Search the data for the word "computer" and copy each line that has it.

[[ The input, beginning ]]

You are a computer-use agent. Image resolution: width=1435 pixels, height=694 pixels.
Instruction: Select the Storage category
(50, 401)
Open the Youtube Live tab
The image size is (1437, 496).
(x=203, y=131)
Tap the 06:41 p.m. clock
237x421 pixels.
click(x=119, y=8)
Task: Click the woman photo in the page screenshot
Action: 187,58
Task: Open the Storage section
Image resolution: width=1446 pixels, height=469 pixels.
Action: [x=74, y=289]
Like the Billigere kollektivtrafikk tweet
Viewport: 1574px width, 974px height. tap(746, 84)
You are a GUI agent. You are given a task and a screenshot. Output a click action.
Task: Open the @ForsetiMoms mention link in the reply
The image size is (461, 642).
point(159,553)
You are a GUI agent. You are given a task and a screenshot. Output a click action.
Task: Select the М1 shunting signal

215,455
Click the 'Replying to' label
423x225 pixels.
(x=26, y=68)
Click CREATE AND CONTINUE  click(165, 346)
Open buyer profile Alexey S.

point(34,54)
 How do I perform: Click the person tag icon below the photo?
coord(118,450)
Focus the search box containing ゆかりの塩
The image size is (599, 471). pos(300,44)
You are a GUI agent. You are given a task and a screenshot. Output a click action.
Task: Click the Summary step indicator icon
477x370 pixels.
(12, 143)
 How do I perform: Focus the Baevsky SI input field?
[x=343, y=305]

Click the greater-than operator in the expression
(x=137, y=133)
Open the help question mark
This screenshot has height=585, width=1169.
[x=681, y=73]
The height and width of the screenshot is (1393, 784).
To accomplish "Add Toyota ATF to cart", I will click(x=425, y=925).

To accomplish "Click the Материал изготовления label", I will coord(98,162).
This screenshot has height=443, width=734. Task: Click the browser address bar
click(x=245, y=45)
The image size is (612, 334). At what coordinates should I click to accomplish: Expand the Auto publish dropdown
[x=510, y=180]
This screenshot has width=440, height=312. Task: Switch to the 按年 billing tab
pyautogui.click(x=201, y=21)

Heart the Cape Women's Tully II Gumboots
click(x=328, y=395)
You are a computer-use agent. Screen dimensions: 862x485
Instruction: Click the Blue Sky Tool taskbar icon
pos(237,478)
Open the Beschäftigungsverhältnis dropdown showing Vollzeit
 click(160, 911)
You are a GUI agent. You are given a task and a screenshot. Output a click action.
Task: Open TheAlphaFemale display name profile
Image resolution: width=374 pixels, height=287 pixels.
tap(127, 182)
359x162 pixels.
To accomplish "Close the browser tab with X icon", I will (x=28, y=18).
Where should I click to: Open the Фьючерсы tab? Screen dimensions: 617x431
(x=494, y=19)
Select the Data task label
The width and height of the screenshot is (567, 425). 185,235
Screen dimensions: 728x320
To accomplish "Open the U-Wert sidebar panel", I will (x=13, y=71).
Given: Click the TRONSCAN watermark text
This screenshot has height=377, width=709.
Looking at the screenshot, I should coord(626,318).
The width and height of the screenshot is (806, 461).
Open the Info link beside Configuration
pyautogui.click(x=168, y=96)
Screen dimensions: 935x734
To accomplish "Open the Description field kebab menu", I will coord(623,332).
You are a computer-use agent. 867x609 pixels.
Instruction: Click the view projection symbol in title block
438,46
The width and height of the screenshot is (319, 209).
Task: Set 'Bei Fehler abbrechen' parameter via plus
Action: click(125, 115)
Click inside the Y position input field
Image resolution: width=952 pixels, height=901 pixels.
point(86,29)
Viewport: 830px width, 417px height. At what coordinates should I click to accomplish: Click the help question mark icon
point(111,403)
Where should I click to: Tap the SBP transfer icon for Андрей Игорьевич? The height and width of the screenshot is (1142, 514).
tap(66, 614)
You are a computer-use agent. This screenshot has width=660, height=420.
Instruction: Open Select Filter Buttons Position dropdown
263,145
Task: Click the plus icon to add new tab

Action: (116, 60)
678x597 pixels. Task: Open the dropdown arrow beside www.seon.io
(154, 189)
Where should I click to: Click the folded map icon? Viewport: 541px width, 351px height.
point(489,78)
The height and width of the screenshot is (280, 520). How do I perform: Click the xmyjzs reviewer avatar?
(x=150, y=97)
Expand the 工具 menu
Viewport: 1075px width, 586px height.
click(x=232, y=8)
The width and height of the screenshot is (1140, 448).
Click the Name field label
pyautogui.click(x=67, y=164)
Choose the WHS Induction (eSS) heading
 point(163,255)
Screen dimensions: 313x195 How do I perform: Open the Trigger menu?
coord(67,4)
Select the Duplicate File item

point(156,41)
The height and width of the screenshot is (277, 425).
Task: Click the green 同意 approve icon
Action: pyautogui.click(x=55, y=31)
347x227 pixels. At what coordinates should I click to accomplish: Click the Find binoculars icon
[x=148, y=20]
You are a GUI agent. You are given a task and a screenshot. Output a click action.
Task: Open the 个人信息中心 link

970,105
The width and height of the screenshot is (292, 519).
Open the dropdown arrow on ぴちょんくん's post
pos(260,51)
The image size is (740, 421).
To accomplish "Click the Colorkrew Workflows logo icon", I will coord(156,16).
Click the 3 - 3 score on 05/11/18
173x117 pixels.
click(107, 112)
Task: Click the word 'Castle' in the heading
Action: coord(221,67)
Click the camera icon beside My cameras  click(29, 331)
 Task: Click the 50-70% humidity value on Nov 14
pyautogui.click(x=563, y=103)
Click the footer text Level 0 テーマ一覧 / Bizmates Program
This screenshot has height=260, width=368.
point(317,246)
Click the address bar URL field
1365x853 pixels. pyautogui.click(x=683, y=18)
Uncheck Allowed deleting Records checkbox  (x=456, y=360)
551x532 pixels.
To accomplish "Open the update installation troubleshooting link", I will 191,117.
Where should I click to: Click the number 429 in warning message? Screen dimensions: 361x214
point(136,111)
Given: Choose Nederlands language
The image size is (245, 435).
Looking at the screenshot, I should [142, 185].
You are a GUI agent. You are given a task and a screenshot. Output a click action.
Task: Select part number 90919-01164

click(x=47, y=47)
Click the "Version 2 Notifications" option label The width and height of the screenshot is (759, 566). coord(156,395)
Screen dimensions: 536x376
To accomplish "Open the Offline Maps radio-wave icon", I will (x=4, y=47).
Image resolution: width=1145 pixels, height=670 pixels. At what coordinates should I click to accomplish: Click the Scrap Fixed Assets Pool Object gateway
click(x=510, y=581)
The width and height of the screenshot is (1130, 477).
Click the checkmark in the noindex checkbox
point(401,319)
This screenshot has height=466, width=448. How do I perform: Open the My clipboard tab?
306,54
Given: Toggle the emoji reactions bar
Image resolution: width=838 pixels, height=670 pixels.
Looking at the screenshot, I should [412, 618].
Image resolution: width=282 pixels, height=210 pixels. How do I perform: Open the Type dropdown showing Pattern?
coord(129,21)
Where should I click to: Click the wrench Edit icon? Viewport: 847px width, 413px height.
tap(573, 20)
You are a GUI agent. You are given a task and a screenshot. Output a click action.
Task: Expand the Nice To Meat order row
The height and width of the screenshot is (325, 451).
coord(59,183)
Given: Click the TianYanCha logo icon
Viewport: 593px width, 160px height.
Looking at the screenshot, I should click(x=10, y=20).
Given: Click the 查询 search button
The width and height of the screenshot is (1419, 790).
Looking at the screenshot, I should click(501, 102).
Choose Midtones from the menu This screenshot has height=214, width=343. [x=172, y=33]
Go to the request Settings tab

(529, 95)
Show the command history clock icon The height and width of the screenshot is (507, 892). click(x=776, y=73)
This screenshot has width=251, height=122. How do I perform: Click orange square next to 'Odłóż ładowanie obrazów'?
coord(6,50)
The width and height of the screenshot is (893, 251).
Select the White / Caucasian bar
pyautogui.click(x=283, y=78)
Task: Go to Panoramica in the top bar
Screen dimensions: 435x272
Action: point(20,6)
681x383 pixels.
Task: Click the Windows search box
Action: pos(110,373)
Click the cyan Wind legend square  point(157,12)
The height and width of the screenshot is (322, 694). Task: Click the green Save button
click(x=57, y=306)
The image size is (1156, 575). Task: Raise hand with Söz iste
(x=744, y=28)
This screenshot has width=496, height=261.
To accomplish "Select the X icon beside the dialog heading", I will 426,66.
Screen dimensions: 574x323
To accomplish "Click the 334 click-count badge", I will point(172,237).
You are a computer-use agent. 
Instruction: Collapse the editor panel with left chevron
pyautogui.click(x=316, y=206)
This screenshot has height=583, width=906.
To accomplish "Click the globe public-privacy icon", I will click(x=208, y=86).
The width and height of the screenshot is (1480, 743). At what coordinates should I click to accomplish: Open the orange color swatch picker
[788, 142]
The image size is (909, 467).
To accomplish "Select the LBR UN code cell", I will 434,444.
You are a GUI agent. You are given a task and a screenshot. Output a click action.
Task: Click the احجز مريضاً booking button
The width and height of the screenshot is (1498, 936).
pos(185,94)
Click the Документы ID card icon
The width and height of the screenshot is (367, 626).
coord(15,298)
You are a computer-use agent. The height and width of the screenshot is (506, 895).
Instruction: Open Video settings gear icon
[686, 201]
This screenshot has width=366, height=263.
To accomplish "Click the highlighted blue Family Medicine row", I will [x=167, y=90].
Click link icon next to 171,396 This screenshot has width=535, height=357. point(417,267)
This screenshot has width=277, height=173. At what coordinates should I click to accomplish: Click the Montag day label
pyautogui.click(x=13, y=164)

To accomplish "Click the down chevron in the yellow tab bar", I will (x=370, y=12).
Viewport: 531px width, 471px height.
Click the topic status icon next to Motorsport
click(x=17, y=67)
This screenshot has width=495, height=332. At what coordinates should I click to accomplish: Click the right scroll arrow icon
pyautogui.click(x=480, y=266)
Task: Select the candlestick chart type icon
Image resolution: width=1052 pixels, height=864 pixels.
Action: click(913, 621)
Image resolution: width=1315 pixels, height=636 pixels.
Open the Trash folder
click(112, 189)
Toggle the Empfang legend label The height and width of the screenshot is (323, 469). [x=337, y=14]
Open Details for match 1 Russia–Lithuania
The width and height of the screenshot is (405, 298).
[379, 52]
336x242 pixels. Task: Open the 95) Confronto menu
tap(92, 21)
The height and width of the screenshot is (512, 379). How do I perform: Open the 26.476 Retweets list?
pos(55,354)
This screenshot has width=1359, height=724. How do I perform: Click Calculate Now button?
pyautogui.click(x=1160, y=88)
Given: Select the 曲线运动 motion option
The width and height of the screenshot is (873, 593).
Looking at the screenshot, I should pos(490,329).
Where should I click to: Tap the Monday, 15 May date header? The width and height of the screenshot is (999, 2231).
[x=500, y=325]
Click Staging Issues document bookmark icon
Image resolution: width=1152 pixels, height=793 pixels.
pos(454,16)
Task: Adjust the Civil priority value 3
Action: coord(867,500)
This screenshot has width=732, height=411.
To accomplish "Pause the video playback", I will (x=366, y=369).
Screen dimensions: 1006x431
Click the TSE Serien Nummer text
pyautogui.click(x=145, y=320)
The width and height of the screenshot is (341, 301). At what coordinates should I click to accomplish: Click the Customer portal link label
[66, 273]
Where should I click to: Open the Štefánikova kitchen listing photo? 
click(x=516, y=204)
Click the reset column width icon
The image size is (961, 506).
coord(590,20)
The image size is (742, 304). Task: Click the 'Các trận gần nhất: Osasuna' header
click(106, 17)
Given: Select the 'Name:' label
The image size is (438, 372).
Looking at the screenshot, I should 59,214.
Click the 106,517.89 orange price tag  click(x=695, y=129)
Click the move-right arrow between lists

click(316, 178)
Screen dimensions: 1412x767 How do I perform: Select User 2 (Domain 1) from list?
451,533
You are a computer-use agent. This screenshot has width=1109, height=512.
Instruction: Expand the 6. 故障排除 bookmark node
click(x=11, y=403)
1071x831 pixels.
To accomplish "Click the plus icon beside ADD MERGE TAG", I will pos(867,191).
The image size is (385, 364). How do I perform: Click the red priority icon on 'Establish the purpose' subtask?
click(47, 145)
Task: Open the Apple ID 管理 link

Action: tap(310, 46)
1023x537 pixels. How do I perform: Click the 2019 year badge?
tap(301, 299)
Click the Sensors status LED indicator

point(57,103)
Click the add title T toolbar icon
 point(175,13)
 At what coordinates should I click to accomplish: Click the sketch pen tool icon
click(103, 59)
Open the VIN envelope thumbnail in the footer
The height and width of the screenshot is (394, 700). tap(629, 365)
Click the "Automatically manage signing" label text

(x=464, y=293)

[[ The input, end ]]

• [Solution to this problem]:
You are a computer-use agent. Image resolution: width=1435 pixels, height=694 pixels.
You are a computer-use agent. Screen dimensions: 862x485
You are a computer-use agent. 867x609 pixels.
You are a computer-use agent. This screenshot has width=660, height=420.
You are a computer-use agent. 
You are a computer-use agent. The height and width of the screenshot is (506, 895).
You are a computer-use agent. This screenshot has width=1109, height=512.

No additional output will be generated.